Meanwhile, it remains controversial between the coalition parties whether the Bundestag should declare an emergency again in 2024 in view of the war in Ukraine in order to be able to exceed the permitted new debt limit of 0.35 percent of economic output. SPD leader Saskia Esken has already called on the FDP to agree to this approach in order to have scope for additional investments. “We are in really multiple and serious crises,” she said on Monday in Berlin. Since the instruments chosen so far “clearly do not correspond to the constitution,” she is in favor of declaring an emergency again. The war in Ukraine requires ongoing further aid, including military support. In addition, Germany will host a reconstruction conference in the spring and must also plan extensive funds for this area. The exception for 2024 is “urgently necessary”.

When asked whether the Chancellor would have to ask the Bundestag for a vote of confidence and call for new elections, as Bavarian Prime Minister Markus Söder (CSU) had demanded, Esken said she wanted to “thank you very much for the advice from Bavaria.” The coalition will find a solution.

Unlike the WSF, the government’s climate fund can remain in existence because it has its own resources, such as income from CO₂ pricing. The federal and state governments agree that they do not want to forego the planned industrial projects that are to be financed through the fund. “All the projects we have designed must become possible,” said Federal Economics Minister Robert Habeck (Greens) after a meeting with the energy ministers of the federal states. Existing promises would have to be honored and promises made would have to be made quickly.
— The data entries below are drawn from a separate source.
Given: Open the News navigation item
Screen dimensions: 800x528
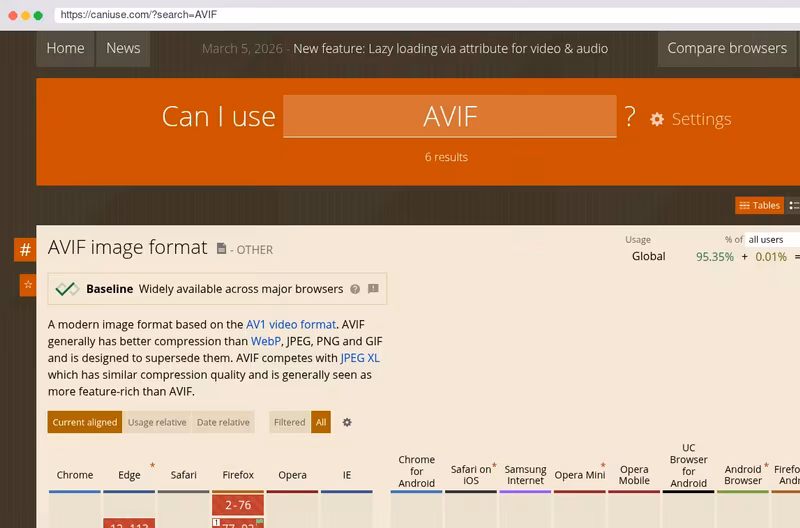Looking at the screenshot, I should (123, 48).
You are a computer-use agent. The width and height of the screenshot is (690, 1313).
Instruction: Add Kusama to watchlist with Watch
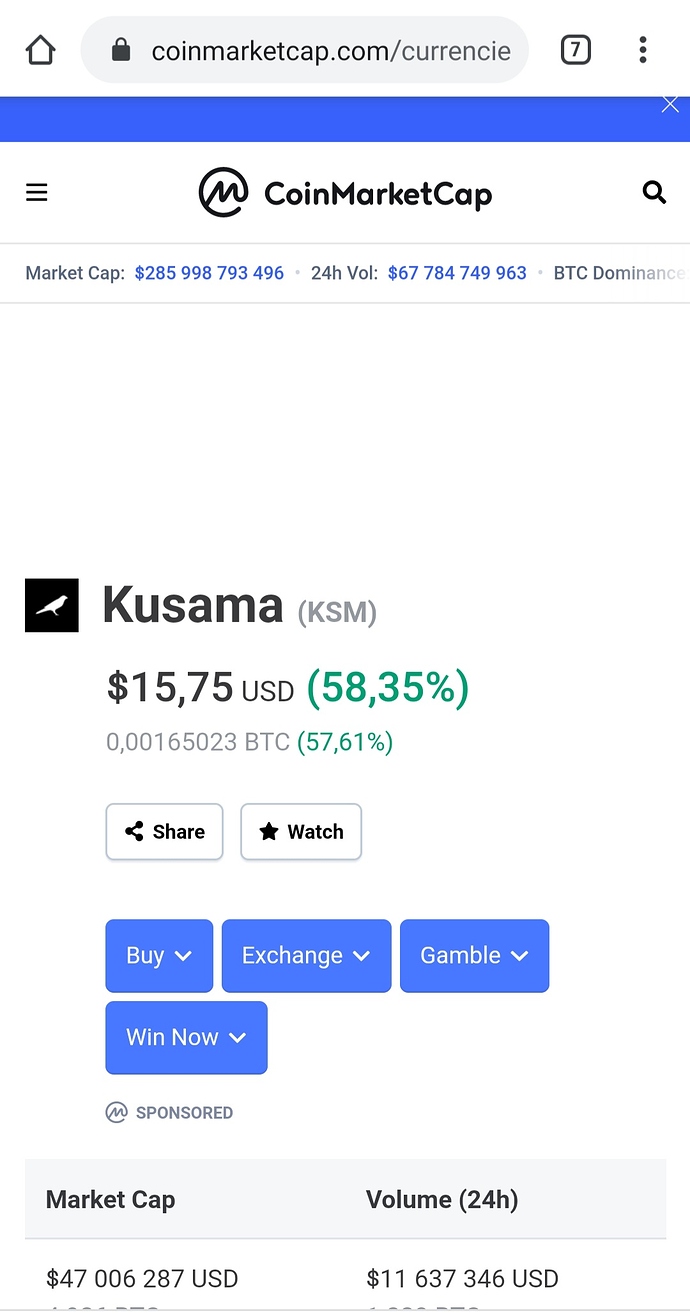tap(301, 832)
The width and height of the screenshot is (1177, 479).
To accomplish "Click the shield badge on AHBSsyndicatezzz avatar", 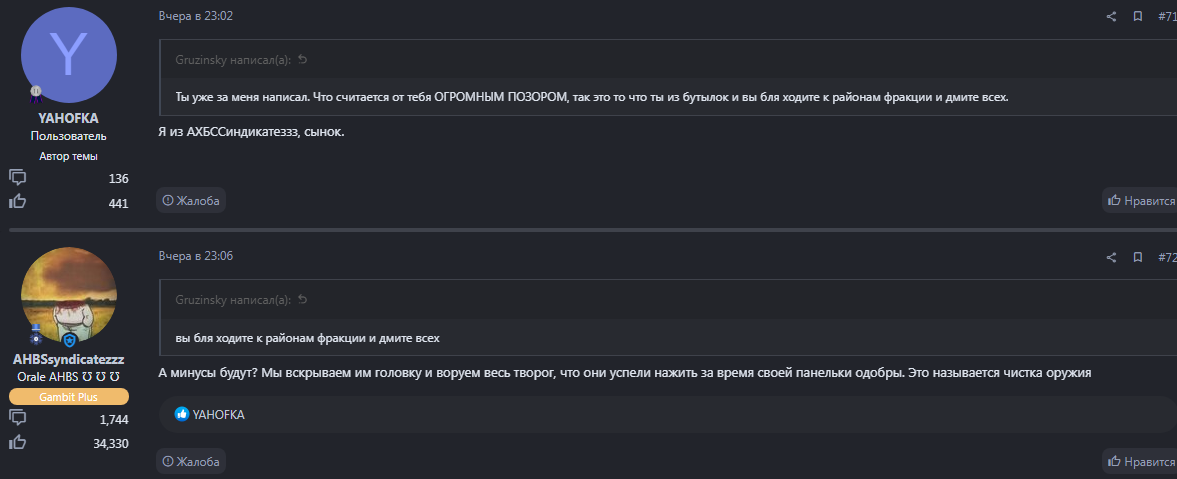I will [69, 340].
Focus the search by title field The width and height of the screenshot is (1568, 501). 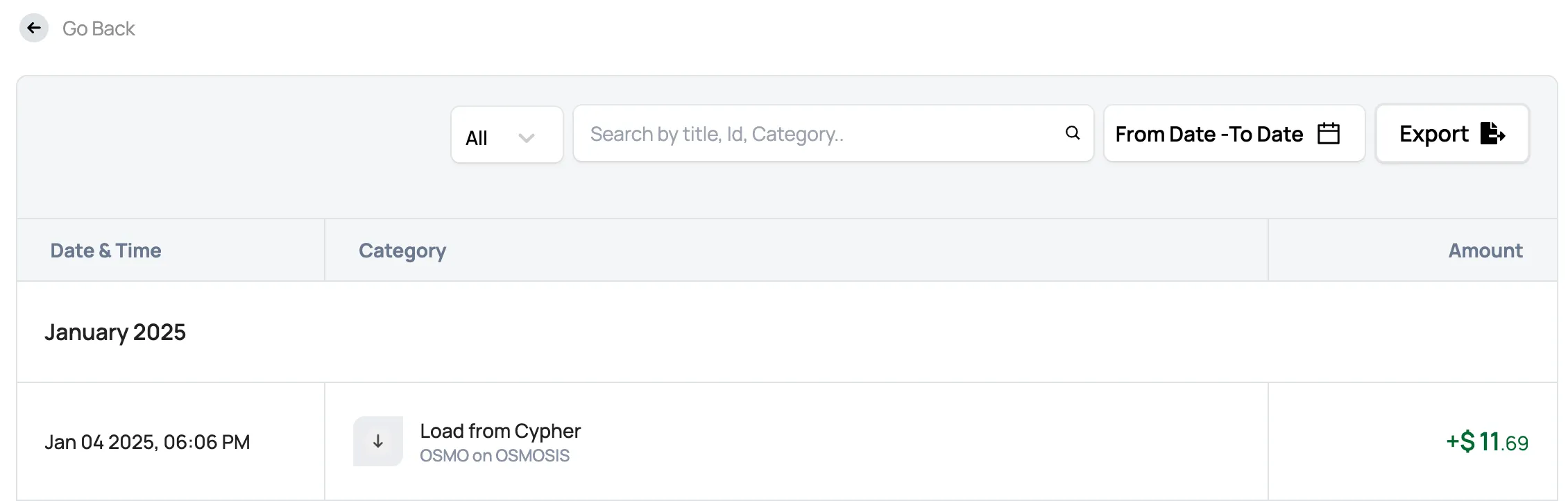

This also includes billions in state aid for the establishment of chip factories. Bavaria’s Economics Minister Hubert Aiwanger (Free Voters) spoke of a “cold shower” that hit Germany’s economy with the ruling from Karlsruhe. “We cannot do without these projects. I would like to say this clearly on behalf of all economic ministers.” The co-chair of the Green Party, Omid Nouripour, also warned of financial cuts. Saving money is not an option. The modernization of the country must progress and Germany must not lose its competitiveness.